We are the first day.. and so far i ve found nothing to do....Not even a poor child to nutrish..... !!!
it s all about duty... love and compassion... and love and compassion.... and love and compassion...and love ... and compassion.....


ólasfjörður day 1......


The desperarate Doctor´s wife n°1

Monday, May 28, 2007

Doctor's wives have everything - except husbands!

My doctor in spe husband just won a scholarship from a big bank, but it is likely that he won't be able to receive it personally because of work, I have to go. That will be an ongoing problem.
My husband actually told me about a doctor he knows that took a shift to avoid christmas dinners with his wife's family.

In the 1971 film "Doctor's Wives" the pitchline is; Doctor's wives have everything - except husbands." And then the doctors wives go on a drug-sex-alcohol spree of sheer boredom in this reportedly disasterous film with the lowest score I have seen on IMDB.
So now we know what we are in for. Thank good for other doctor's wives that can join us on our sex-drugs-alcohol sprees later.

Sunday, May 27, 2007

Desperate Lab Rats VS DRSW


"in every job that must be done... there is an element of fun..... find the fun and the job is game"

Marry Poppins (Disney Slave & DRSW)


First of all... i want to clarify something... Sometimes, Dr´s wife (DRSW to make short) is a husband..... as me....My husband the Doctor as a husband as a wife.... is it clear?

• _Records_
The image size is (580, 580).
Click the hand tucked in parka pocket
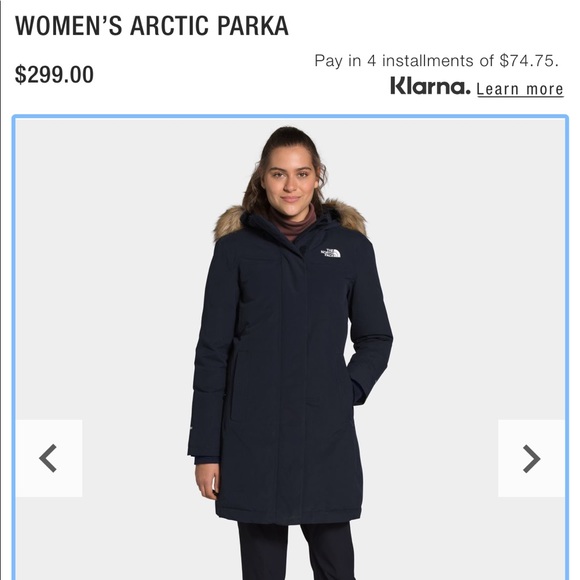(x=356, y=388)
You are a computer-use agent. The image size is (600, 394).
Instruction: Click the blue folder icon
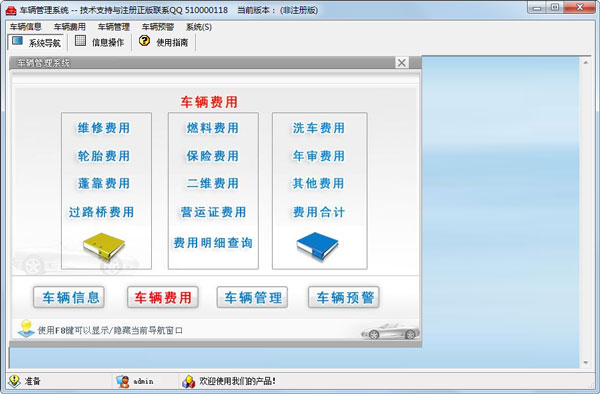click(317, 246)
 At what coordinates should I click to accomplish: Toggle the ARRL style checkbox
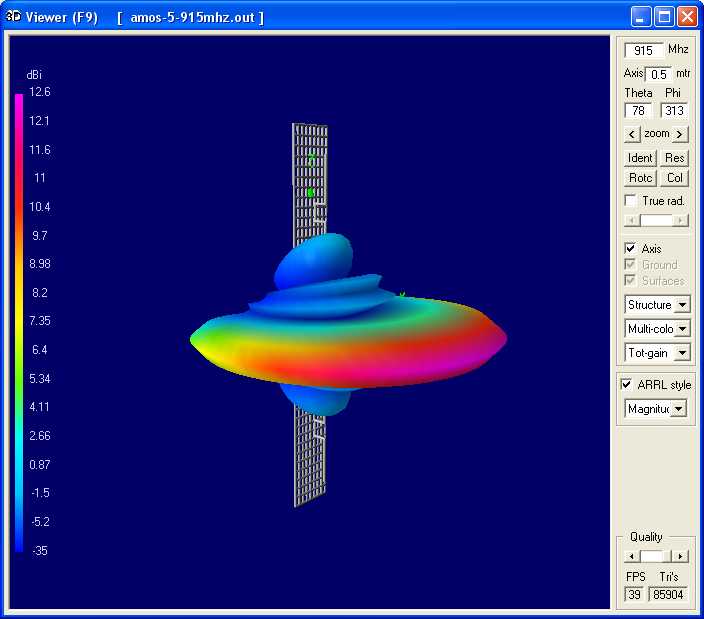coord(626,385)
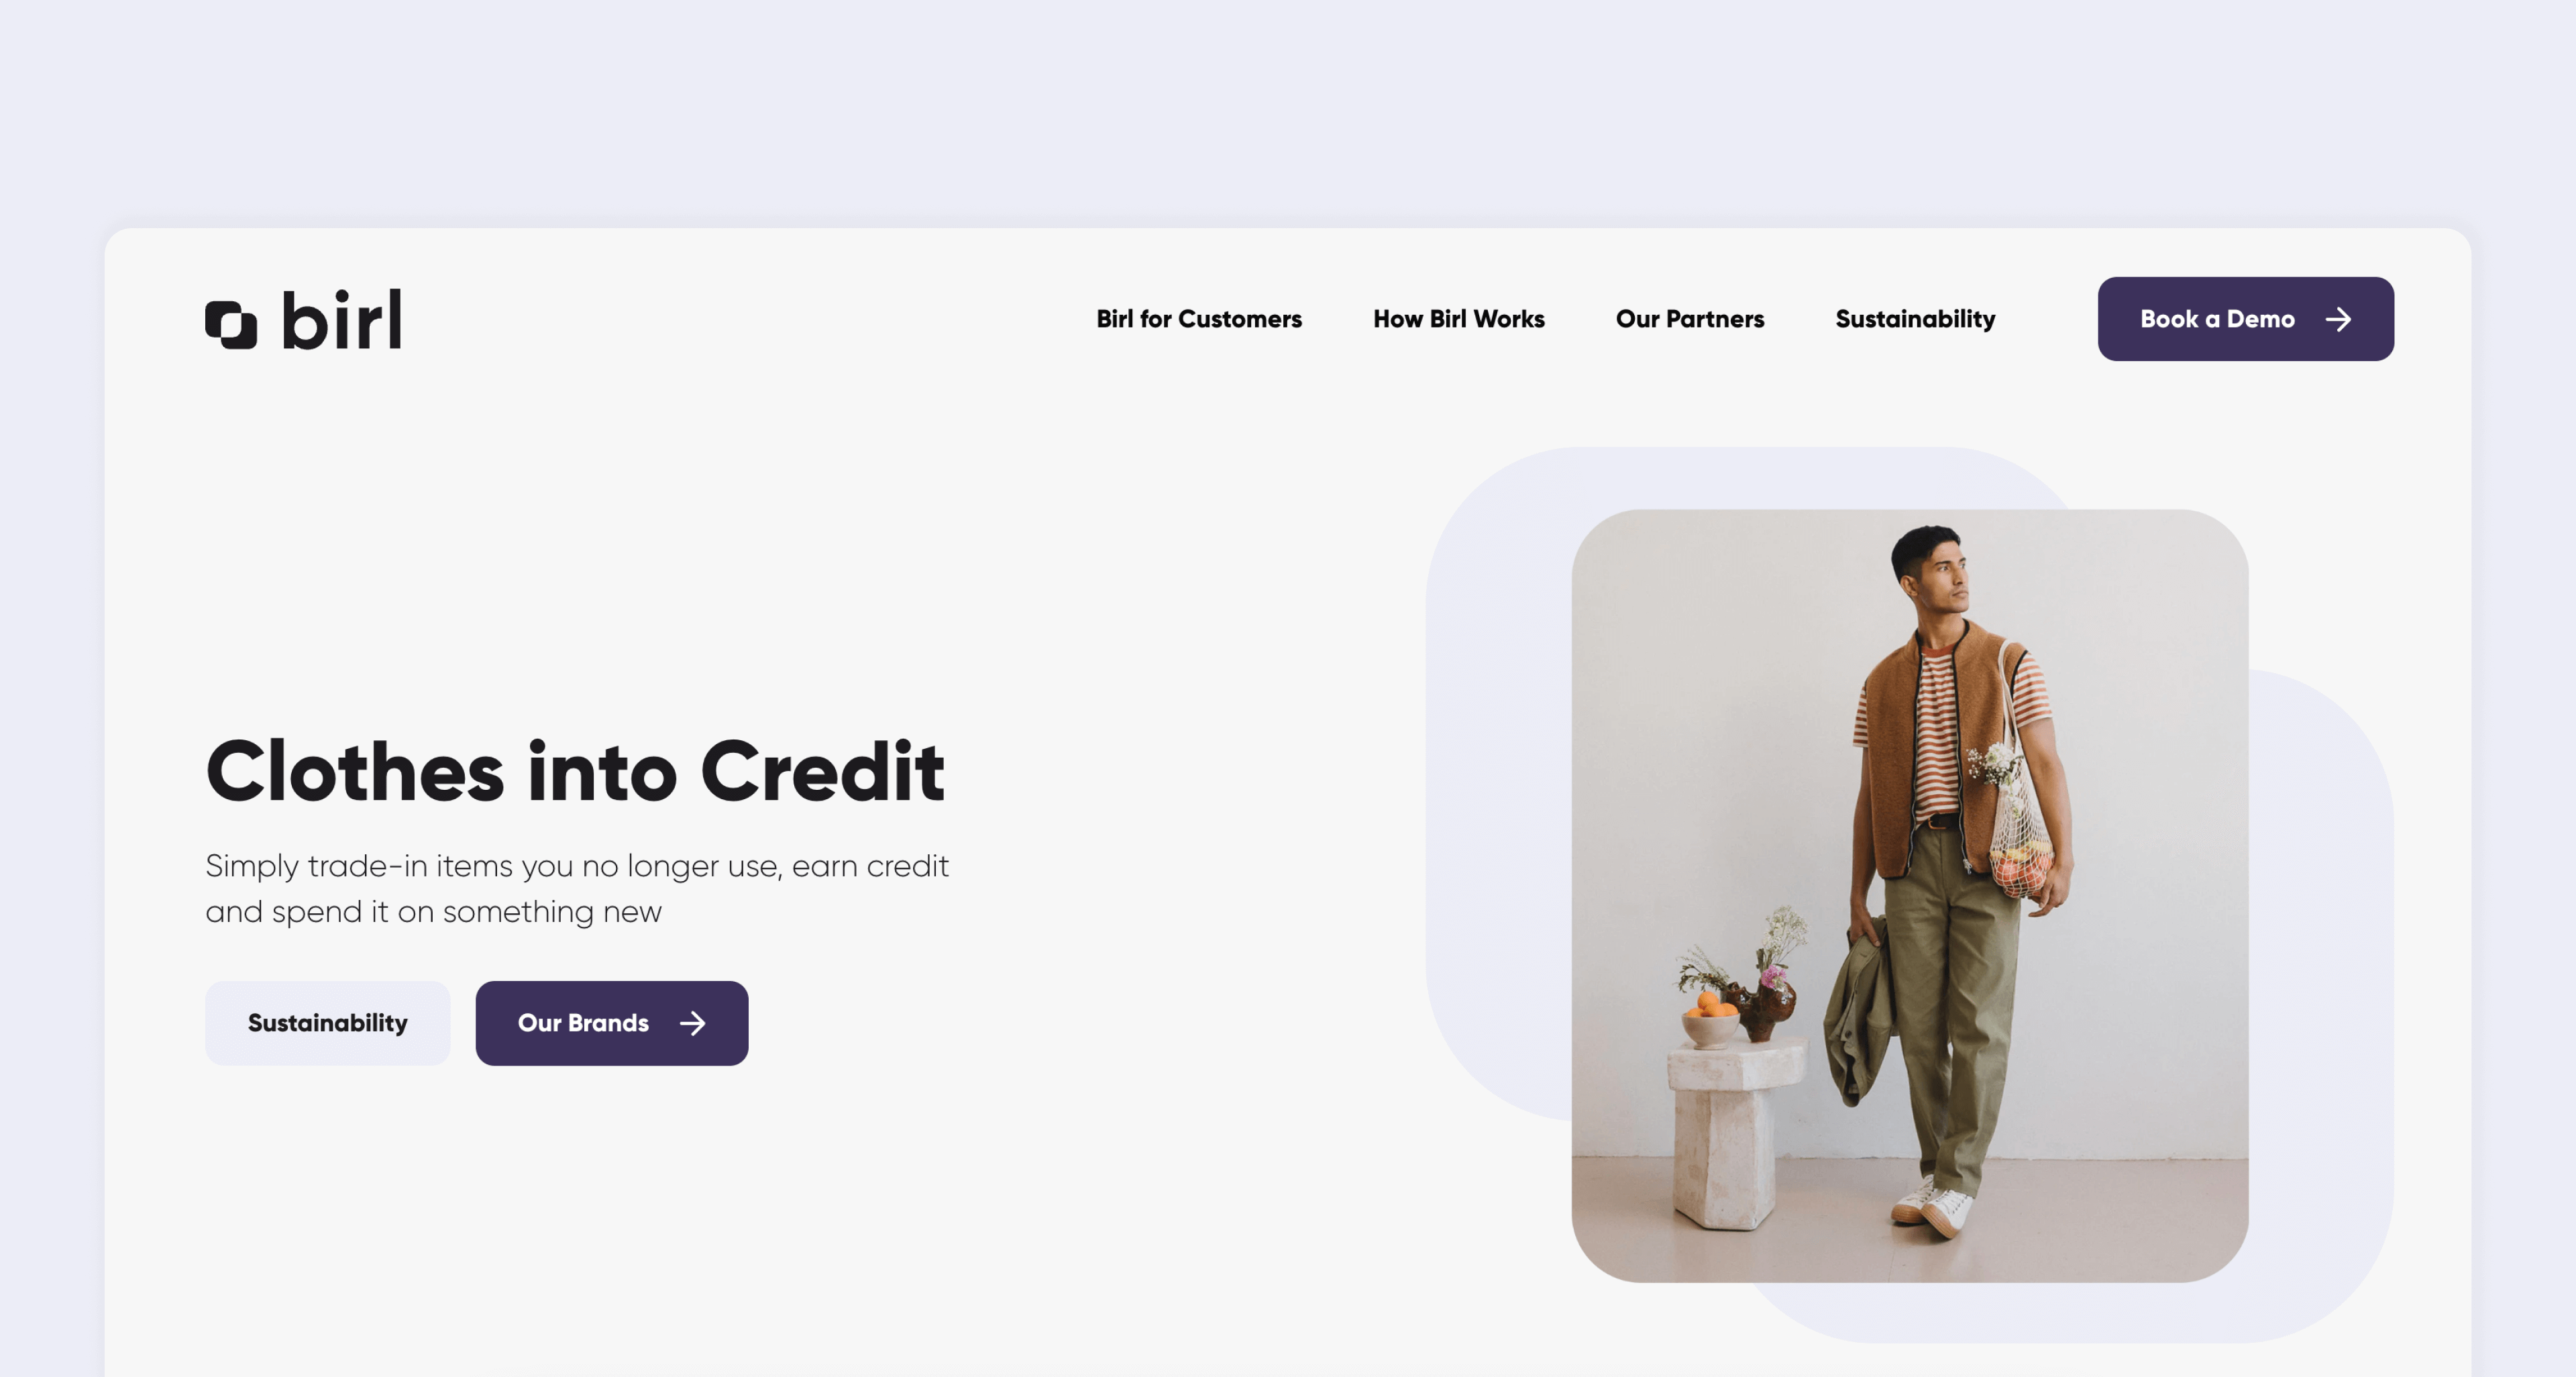Screen dimensions: 2576x1377
Task: Open the Birl for Customers page
Action: pos(1199,319)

• _Requirement_
Write a continuation of the blog text about being a doctor's spouse that picks up after its last sentence and keeps its casual first-person voice.

• _Result of this task_
Everyone know the saying that the Shoes maker is the one with the worst shoes.. (more or less said like this).....There is worst than the shoes maker.... there is .... the DRSW.... YES !!! Everytime that something goes REALLY wrong with my body.... (i am Hypocondriac.....sometimes...everyday things go NOT REALLY wrong)..... Anyway... Everytime that something goes really wrong... and i ask for a generous, caring, helping hand from my Medical Husband.... all i get.. is "oh comon i see this all time at the hospital... this is nothing "..... And there i go with my pain ... Even if i protest saying "If those people are in the hospital this is because there is something wrong" Answer of the specialist "those people have nothing wrong exept worries especially foreigner" What can i do....? We are in a medical deny...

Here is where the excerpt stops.